====== TEXT FOR ANALYSIS ======
This will involve monitoring some 2,000 liver cancer patients from seven to eight countries - including Singapore - and finding out which treatments work best.

Experts will also look at issues such as when patients are diagnosed, and if cost is an issue when patients choose between different forms of treatment.

The centre will work with the Singapore Clinical Research Institute (SCRI) and healthcare technology firm IMS Health Asia. They signed a memorandum of understanding on Friday at the Asia-Pacific Hepatocellular Carcinoma Trials Group Scientific Forum.

"(Liver cancer) is... very relevant to us," said Associate Professor Teoh Yee Long, chief executive of SCRI. More than 80 per cent of liver cancer cases are in the Asia-Pacific, he added. In Singapore, it is the fourth-most common cancer among men. It is also among the top five most common cancer deaths for both genders.

The first phase of the project will involve countries such as Japan, China and South Korea, and could be extended as more partners come on board.

"Even setting up a single registry in a single country is difficult, so this is a big challenge," Prof Teoh said.

The available data on liver cancer varies from country to country, said Professor Pierce Chow, a senior consultant surgeon at NCCS.

The registry will help to overcome this, he said, and provide a big-picture overview of the disease and what happens to those who have it. The hope is that their findings will be able to inform government policy here and abroad.

For example, Prof Chow said, the study could find data suggesting that screening for liver cancer early - though costly - works out to be cheaper overall than picking up the disease at a late stage.

"Having this kind of information allows policy agencies to allocate their resources accordingly in a way that benefits patients the most," he said.

At Friday's forum, NCCS also signed a separate agreement with local bioanalytics firm InvitroCue.

They will be working on a study of 100 patients from at least five countries to try and better understand cancer disease patterns and how they relate to an individual person's genetic data.
====== INFORMATION GIVEN ======
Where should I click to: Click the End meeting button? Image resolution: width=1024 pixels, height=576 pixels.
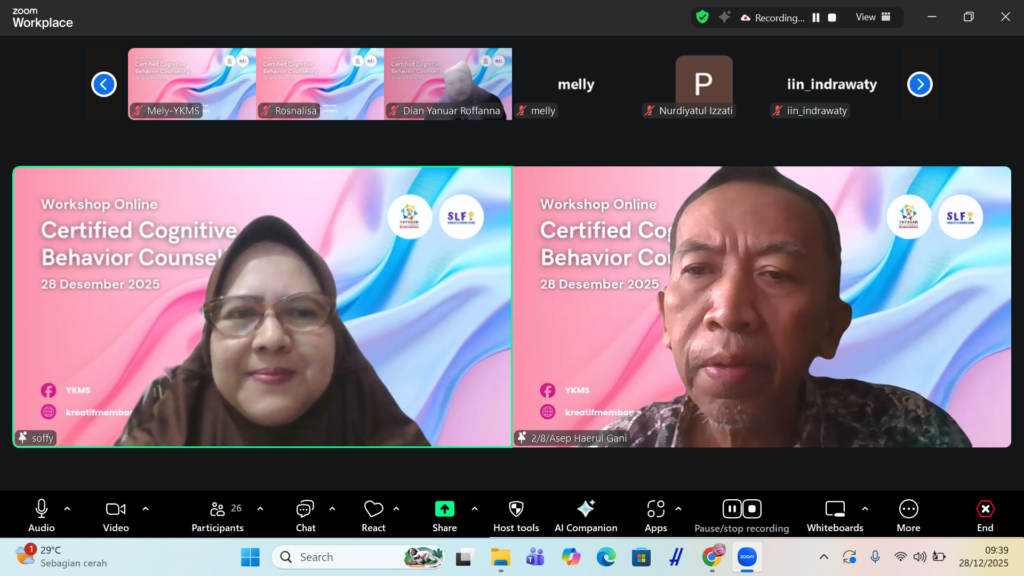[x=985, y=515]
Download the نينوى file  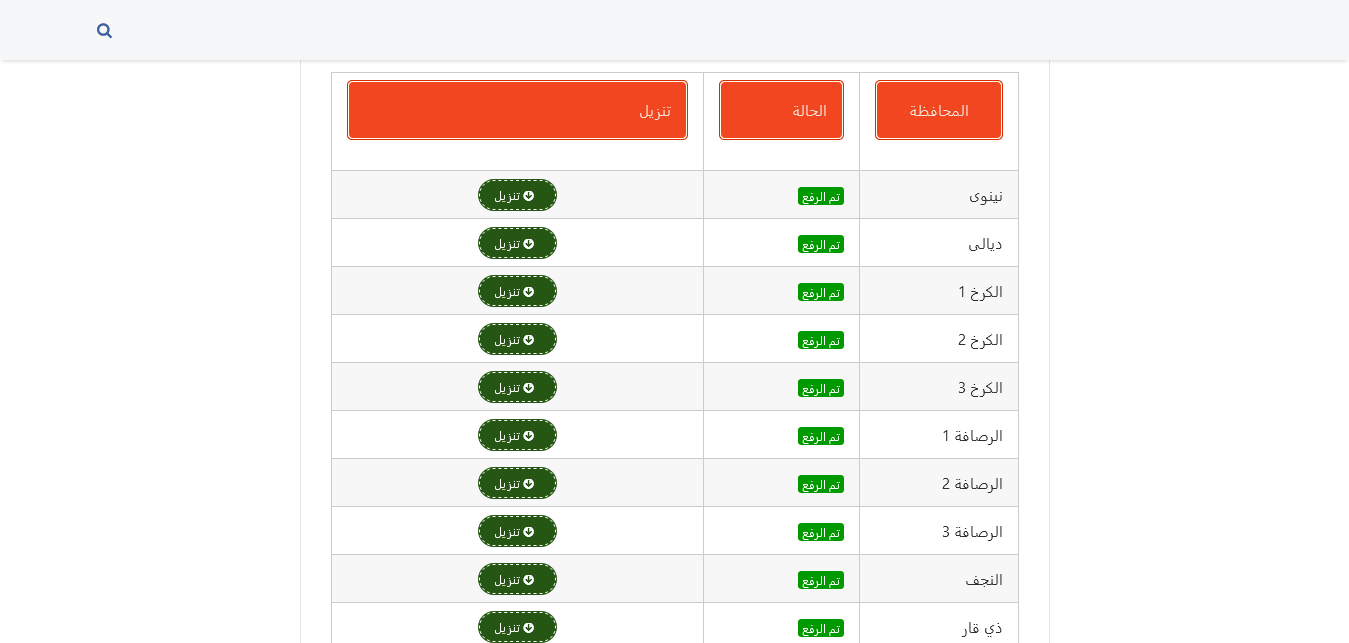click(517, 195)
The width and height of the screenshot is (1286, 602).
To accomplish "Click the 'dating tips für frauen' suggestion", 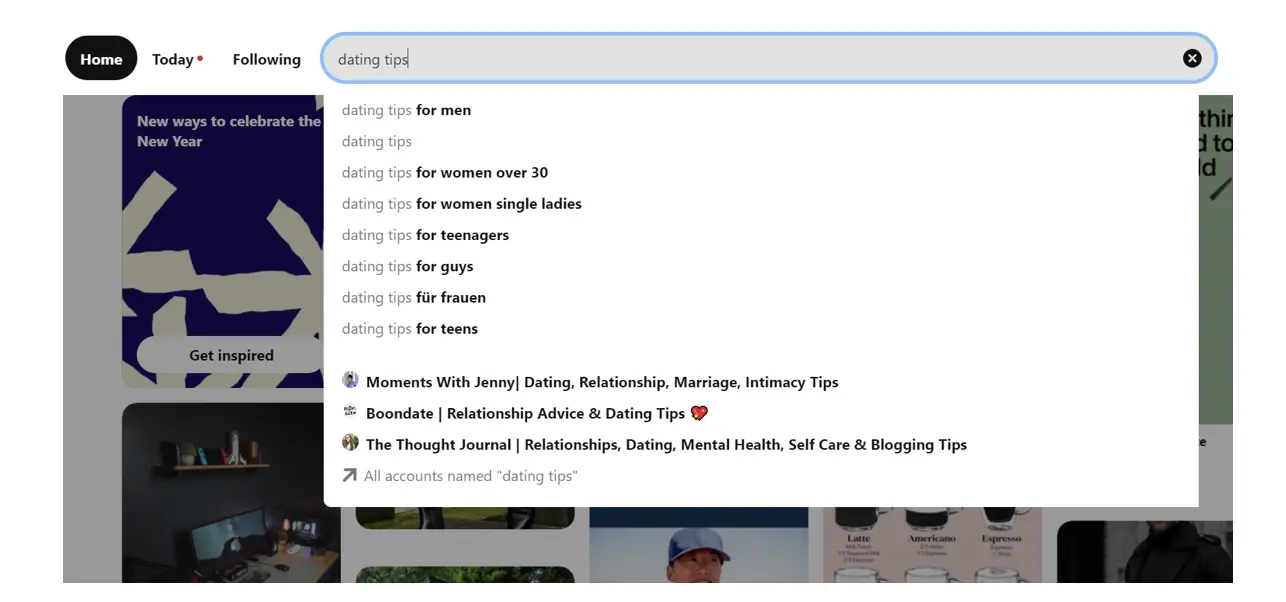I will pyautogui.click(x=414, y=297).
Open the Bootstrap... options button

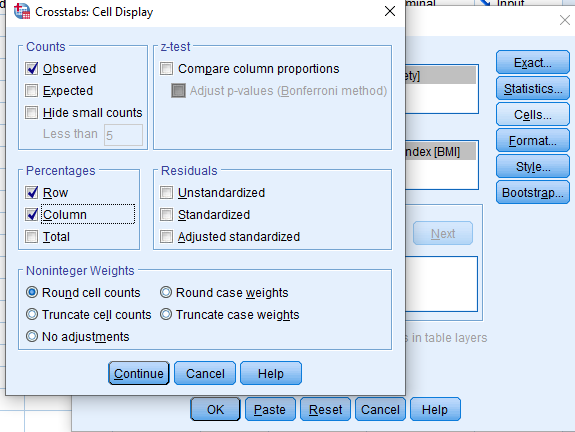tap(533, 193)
======
====== INFORMATION GIVEN ======
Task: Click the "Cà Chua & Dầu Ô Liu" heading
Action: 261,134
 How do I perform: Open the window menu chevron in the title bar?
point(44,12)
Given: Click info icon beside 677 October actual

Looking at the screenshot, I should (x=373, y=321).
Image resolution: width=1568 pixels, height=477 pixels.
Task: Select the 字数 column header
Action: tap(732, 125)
======
====== INFORMATION GIVEN ======
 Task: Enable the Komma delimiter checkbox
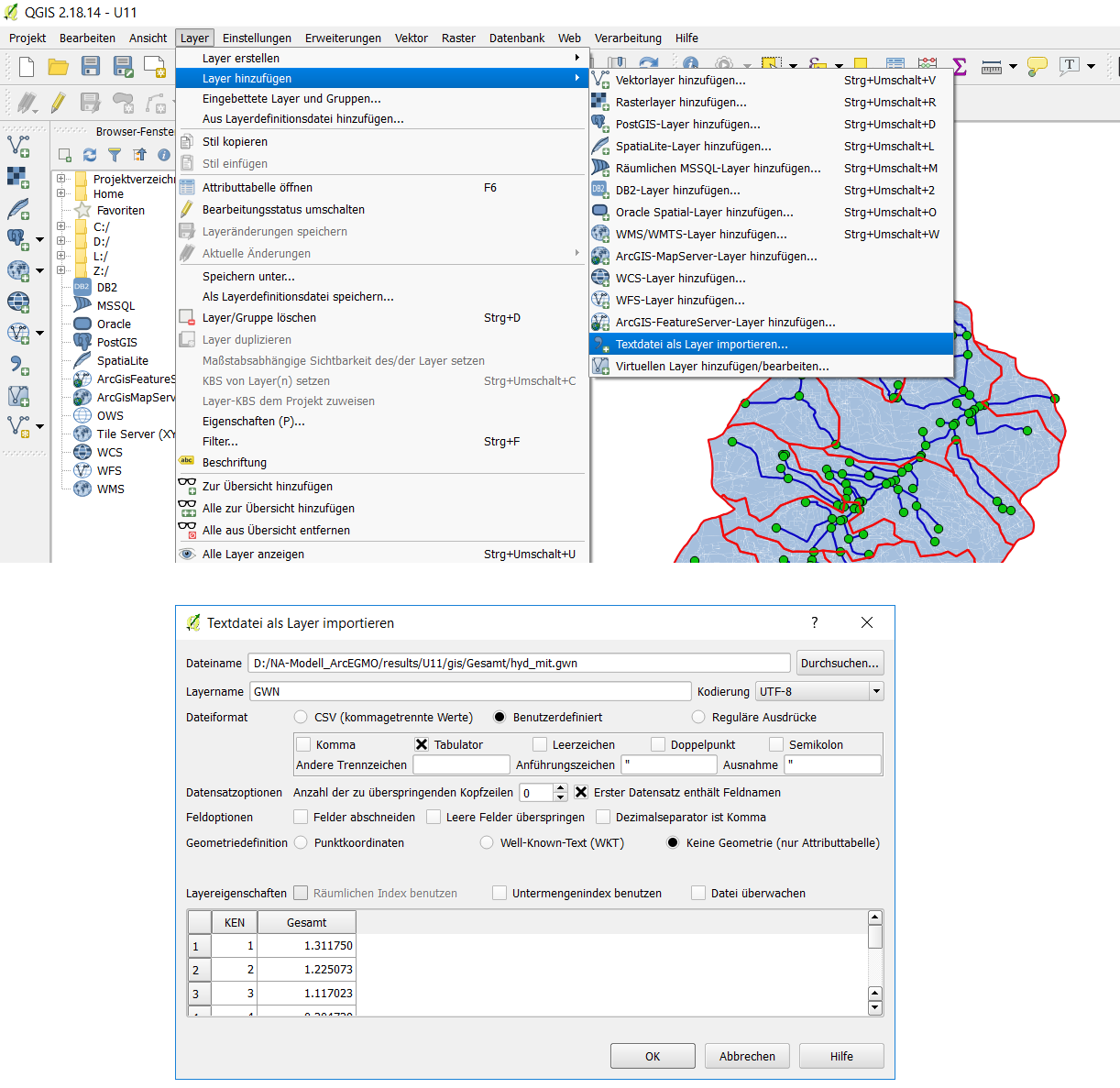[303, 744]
======
_WHAT IS REQUIRED_
Copy word for word the passage of the liver cancer registry article above that begins at the words "At Friday's forum, NCCS" and stops after "person's genetic data.".

_RESPONSE TO THIS TASK_
At Friday's forum, NCCS also signed a separate agreement with local bioanalytics firm InvitroCue.

They will be working on a study of 100 patients from at least five countries to try and better understand cancer disease patterns and how they relate to an individual person's genetic data.